The creatures are suddenly swarming inside Walker’s helmet, causing his head to explode. Anderson is finally able to lift off, only to find the Soviet ship is full of the creatures. He loses control and ends up crashing directly into Grey’s ship. After the two ships collide (off-camera, of course), a final caption suggests all the Moon rocks the Apollo missions brought back are actually living creatures, and that’s the end.

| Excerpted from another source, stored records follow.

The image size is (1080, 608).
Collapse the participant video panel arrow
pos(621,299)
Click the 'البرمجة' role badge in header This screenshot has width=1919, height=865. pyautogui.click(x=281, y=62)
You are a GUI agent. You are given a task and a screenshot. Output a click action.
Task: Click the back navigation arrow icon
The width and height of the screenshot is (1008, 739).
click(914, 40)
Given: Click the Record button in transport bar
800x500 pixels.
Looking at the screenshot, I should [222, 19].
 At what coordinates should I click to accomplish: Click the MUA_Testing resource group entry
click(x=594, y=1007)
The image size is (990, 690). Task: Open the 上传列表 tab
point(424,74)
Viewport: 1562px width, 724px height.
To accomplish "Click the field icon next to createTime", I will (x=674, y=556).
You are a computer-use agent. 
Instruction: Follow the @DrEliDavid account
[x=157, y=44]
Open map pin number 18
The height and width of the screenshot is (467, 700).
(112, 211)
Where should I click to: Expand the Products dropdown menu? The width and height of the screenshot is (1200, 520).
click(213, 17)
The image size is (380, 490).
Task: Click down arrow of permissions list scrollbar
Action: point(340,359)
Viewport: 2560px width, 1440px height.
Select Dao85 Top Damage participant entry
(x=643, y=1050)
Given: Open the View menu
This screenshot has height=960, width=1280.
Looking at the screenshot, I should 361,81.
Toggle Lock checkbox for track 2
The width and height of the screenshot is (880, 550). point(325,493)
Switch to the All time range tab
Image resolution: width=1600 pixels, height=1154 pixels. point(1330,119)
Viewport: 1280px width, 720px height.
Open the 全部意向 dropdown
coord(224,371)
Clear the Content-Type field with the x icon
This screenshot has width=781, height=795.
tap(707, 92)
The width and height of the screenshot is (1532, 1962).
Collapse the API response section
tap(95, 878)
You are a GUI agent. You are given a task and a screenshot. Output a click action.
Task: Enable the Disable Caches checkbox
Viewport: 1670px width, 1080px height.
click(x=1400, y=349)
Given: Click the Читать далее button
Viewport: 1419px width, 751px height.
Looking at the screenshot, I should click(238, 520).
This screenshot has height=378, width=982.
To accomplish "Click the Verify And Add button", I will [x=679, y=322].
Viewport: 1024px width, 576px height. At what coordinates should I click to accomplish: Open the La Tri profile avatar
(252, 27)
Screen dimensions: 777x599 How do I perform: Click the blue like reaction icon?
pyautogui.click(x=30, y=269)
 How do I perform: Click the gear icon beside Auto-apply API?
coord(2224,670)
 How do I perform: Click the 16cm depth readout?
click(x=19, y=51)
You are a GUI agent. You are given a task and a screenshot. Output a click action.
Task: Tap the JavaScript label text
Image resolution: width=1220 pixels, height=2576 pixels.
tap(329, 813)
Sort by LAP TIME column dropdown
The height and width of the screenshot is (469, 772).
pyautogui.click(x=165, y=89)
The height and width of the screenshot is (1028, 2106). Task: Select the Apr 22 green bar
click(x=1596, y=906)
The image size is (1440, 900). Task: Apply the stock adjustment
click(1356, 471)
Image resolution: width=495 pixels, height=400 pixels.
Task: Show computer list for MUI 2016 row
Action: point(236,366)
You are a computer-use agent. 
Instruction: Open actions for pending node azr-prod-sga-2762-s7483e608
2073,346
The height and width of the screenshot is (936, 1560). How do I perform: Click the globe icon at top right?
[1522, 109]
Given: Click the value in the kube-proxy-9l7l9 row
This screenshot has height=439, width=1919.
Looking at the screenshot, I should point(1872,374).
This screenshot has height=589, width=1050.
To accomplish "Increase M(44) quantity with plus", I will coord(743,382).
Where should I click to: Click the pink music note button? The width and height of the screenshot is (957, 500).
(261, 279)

When done well, found footage films can be highly immersive and make you feel like you’re a part of the action. Unfortunately, Apollo 18’s home movies wear out their welcome after the first five minutes. There’s so much downtime between events that it takes an eternity to get to the action we’re supposed to be getting immersed in. The film is only ninety minutes long, and still feels hopelessly drawn out. (The closing credits themselves are even played at an extremely slow speed to pad out the runtime, meaning a movie with three actors and two sets has longer closing credits than Iron Man 3.)
And when we finally do get to the action, it’s filmed in an annoying way where all you see is a shaky close-up of one of the astronauts screaming, and it’s left to our imaginations to piece together what just happened. The movie seems to be taking the less-is-more approach, and attempting to make things scarier by not showing us everything, but it unfortunately indulges in this concept to a ridiculous degree.
Whenever the astronauts come upon something scary inside a crater, all they have on hand to illuminate it is a strobe light that blinks on and off. Why wouldn’t astronauts have flashlights with a continuous beam? The answer is obvious; it’s so we can get a half-second flash of a special effect that wouldn’t look the least bit scary in normal light.
You would think that with the lack of action and an actual story, we would at least be given some strong characters to hold our interest. Instead, we’re presented with three astronauts who drop a few details about their family lives, but never actually show any personality. The only actual character detail in the whole movie is when we find out Anderson is a Yes fan who brought along his cassette of Close to the Edge to listen to a couple of times in the film.
Although the dialogue doesn’t seem too forced or awkward between the characters, their small talk is boring and gives no insight into these men. And their plight of being left to die on the Moon should have been emotionally affecting, but these three only garner total indifference.
The film is supposedly a horror/thriller, but even for a nervous wreck like me, the jump scares simply weren’t there. The movie fails to build up any sense of dread about what might happen next, and the ultimate reveal of the creatures, which are basically Moon rock hermit crabs, just isn’t frightening or creepy in the least.
And then there’s the abrupt ending, leaving us with no satisfactory explanation for anything that happened. Why did they have to send the astronauts to the Moon secretly? Why were the Russians there? How did they retrieve all the footage the astronauts shot when (spoilers!) they didn’t even make it back to Earth? It doesn’t make any sense.
Apollo 18 can probably only be appreciated by fans of mundane home movies. The story is a predictable, slowly-paced bore, and if you get motion sickness easily, you might want to skip it altogether, as it’s nearly as bad in this regard as The Blair Witch Project. This is unfortunately the worst kind of found footage film: the kind that uses the technique as a gimmick to cover up its total lack of a plot.
[—This review contains additional material by Dr. Winston O’Boogie.]